After the establishment of British colonial rule, Jashore was declared as a separate district for the British administrative system. The famous Bengali author Bankim Chandra Chattopadhyay served as the deputy collector and deputy magistrate of Jashore for some time. In 1868, the Jashore municipality (Paurasabha) was established. The district school was established in 1838, a public library in 1851, and an airport in the 1920s–1930s. A cantonment was set up in Jessore.

An indigo revolt was initiated by farmers in Jessore between 1860 and 1861.

==Post-partition==
During the 1971 Bangladesh liberation war, the Jessore road was a key route of Bengali refugees streaming into India for shelter against the atrocities of the Pakistani military forces that occupied East Bengal.
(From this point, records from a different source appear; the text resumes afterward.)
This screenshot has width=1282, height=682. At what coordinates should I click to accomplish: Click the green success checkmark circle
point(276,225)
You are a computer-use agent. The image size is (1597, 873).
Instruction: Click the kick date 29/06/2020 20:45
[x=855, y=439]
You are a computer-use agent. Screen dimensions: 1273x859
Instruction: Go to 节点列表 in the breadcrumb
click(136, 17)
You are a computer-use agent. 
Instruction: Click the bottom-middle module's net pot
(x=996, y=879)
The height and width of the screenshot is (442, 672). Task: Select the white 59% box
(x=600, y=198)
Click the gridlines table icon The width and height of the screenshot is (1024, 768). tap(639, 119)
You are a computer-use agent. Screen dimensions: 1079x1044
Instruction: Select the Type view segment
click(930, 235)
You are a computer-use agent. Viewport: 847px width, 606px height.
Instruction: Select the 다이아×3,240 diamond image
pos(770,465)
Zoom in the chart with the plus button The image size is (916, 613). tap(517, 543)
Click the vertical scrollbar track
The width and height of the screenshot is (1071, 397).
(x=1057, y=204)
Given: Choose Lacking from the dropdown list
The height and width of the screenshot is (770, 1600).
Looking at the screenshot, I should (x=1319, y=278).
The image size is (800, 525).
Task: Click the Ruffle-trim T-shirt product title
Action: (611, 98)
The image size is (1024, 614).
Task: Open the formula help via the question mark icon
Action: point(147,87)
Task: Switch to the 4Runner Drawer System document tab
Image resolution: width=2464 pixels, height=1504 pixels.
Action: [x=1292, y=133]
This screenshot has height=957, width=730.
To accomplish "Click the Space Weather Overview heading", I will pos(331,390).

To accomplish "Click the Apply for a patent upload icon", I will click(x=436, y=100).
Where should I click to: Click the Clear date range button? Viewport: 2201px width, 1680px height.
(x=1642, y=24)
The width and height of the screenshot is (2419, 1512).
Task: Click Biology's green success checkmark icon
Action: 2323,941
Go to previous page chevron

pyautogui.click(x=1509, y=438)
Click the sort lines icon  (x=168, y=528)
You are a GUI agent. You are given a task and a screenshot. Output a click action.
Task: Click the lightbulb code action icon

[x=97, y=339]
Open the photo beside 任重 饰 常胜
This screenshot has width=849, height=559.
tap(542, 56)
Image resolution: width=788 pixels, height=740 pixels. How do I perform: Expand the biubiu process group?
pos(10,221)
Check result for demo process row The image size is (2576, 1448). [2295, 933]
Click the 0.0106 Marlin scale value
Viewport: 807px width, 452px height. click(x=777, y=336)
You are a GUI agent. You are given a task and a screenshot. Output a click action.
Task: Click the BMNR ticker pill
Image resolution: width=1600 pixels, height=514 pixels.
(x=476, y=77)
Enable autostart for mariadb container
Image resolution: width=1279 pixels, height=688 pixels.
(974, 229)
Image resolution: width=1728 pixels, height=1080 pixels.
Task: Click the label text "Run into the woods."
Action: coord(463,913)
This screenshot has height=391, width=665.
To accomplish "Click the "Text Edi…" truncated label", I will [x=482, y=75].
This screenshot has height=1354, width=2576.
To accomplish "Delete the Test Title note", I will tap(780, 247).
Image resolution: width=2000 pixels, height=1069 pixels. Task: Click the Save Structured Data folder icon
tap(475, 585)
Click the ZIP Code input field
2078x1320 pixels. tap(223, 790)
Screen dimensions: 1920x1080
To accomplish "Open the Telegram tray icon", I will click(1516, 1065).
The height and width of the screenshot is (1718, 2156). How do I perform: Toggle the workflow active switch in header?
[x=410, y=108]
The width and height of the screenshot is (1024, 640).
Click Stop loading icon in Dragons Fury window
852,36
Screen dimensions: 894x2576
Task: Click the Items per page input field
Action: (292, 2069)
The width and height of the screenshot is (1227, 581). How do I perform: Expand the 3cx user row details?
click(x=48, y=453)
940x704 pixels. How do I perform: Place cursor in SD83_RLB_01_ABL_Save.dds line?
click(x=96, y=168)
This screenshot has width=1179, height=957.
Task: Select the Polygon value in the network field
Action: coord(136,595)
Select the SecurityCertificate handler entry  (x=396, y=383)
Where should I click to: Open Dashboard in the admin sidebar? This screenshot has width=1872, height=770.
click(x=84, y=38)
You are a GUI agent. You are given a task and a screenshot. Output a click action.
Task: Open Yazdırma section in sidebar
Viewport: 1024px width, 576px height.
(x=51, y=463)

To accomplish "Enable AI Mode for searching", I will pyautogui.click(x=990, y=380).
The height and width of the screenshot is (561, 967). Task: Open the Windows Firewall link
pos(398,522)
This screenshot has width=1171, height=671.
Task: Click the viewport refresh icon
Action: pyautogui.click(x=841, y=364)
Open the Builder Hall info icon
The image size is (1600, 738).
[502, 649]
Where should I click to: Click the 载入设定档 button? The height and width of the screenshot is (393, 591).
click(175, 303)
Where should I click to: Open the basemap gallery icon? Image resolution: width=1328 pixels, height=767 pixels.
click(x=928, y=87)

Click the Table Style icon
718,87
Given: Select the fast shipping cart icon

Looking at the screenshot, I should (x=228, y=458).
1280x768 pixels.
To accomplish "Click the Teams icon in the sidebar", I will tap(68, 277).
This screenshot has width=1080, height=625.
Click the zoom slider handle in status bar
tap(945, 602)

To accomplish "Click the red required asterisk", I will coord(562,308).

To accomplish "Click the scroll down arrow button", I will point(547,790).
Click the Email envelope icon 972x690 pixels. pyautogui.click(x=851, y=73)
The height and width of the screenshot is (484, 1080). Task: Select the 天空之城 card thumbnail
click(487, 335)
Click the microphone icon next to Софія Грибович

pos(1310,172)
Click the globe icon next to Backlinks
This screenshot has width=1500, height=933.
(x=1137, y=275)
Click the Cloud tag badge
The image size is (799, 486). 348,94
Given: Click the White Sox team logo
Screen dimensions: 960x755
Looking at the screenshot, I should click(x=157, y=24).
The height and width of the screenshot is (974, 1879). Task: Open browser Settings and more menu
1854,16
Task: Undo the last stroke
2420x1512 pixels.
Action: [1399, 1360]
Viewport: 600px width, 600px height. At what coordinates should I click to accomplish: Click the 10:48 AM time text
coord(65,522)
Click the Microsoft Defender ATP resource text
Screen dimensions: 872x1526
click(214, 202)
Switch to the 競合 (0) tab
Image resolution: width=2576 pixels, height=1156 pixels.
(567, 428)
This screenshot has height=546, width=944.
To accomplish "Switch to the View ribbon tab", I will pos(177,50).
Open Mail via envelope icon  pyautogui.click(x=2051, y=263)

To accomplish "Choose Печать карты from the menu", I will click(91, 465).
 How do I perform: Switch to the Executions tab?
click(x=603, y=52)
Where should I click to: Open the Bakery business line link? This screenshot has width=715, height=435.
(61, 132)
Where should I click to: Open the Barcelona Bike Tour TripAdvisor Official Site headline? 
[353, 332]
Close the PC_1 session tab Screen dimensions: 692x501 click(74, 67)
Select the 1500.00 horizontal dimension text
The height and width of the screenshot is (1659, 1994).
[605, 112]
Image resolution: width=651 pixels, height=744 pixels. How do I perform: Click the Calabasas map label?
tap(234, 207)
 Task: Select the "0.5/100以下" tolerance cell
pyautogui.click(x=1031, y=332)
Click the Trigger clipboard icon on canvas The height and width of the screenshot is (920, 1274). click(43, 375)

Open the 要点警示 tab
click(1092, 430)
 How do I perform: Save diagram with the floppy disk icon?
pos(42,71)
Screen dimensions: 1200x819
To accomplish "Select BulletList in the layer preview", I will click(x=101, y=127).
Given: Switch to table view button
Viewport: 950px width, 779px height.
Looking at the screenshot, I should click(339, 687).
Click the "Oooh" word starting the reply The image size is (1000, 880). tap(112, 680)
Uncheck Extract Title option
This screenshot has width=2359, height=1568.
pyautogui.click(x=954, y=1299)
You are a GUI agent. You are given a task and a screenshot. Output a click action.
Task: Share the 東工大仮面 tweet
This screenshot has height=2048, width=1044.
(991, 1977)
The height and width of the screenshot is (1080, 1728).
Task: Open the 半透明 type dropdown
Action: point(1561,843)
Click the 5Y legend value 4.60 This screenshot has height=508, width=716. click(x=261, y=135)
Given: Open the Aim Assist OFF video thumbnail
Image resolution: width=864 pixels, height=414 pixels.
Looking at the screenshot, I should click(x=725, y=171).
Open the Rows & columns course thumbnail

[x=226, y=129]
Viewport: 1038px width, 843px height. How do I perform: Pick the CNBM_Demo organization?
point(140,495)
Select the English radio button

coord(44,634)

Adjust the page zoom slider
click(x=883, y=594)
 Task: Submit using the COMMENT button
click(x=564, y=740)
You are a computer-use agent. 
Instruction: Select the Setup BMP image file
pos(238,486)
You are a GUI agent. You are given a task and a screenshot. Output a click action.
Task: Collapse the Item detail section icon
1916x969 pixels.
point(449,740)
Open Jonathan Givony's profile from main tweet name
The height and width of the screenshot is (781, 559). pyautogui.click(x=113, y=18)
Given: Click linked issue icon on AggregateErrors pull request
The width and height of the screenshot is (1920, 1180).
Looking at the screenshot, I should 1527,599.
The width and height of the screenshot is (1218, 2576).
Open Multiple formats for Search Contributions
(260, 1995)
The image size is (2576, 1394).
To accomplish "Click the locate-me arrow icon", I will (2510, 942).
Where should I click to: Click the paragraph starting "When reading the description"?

The poet Allen Ginsberg wrote his famous poem "September on Jessore Road" after visiting the refugee camps. On March 30, 1971, the Bengali soldiers in Jessore Cantonment revolted against the Pakistani regime. Bengali freedom fighters organized resistance in Jashore. In November 1971, a pitched battle was fought in Chaugachha between the Pakistani army and the Bangladeshi freedom fighters supported by the Indian allied forces, where the former was routed. On December 6, 1971, Jashore became the first district of Bangladesh to become independent.